Voici mon problème. Je voulais copié sur mon DD externe environ 30 000 fichiers musique. 
Sauf que la... blocage, les applis se lance (la preuve pour etre sur internet^^) donc direction les fofos pour savoir si il y a une solution. J'en est trouvé une qui, je le pensais pouvais être bonne mais non, c'était de lancé en mode sans extension et lancé l'utilitaire de disque mais rien ni fais même là Finder bloque. Pour ma part il est en continue entrain de tourner avec les couleur, quand je le relance pareil, je l'est laisser tourner environ 24h (la nuit et ma journée de taf) et toujours pareil. J'ai vue aussi une autre solution par le formulaire ou PRAM mais je ne sais pas ce que c'est car je viens juste d'arrivé dans le monde de mac.

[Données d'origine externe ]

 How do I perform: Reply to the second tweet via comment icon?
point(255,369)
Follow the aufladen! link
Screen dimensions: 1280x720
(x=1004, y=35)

Je ne sais que faire surtout que je viens juste de l'avoir en échange avec mon ancien pc 
Merci en tout cas pour tout et Bonne soirée à vous


----------



## Invité (20 Janvier 2011)

Essaie de virer les préférences du Finder.
Pour la localisation ça dépend peut être de ta version de Mac Os


----------



## krow (20 Janvier 2011)

Invité a dit:


> Essaie de virer les préférences du Finder.
> Pour la localisation ça dépend peut être de ta version de Mac Os


j'ai un Mac OS X 10.5.8, Et comment je peux virer les préférence du finder ? Car je t'avouerais que je ne connais rien en Mac Je suis un tout nouveau ^^


----------



## Invité (20 Janvier 2011)

Jamais fait, mais Google donne http://www.northernsoftworks.com/snowleopardcachecleaner.html
et mode d'emploi : http://www.osxfacile.com/rub_entretien.html cocher "clean Finder preferences"


----------



## krow (21 Janvier 2011)

Invité a dit:


> Jamais fait, mais Google donne http://www.northernsoftworks.com/snowleopardcachecleaner.html
> et mode d'emploi : http://www.osxfacile.com/rub_entretien.html cocher "clean Finder preferences"


Merci pour les liens mais il y a une soucie je ne suis pas sur Snow Leopard mais Leopard tout cour


----------



## krow (8 Février 2011)

Bonjour, c'est pour vous informer que j'ai réussie à résoudre mon problème. 
J'ai réussie à avoir la fenêtre du bureau et pouvoir sélectionner les 10 000 fichiers environs de musique et à les mettre dans la corbeille puis la vidée. Depuis tout est revenue à la normal. merci encore pour vos conseil et votre aide.


----------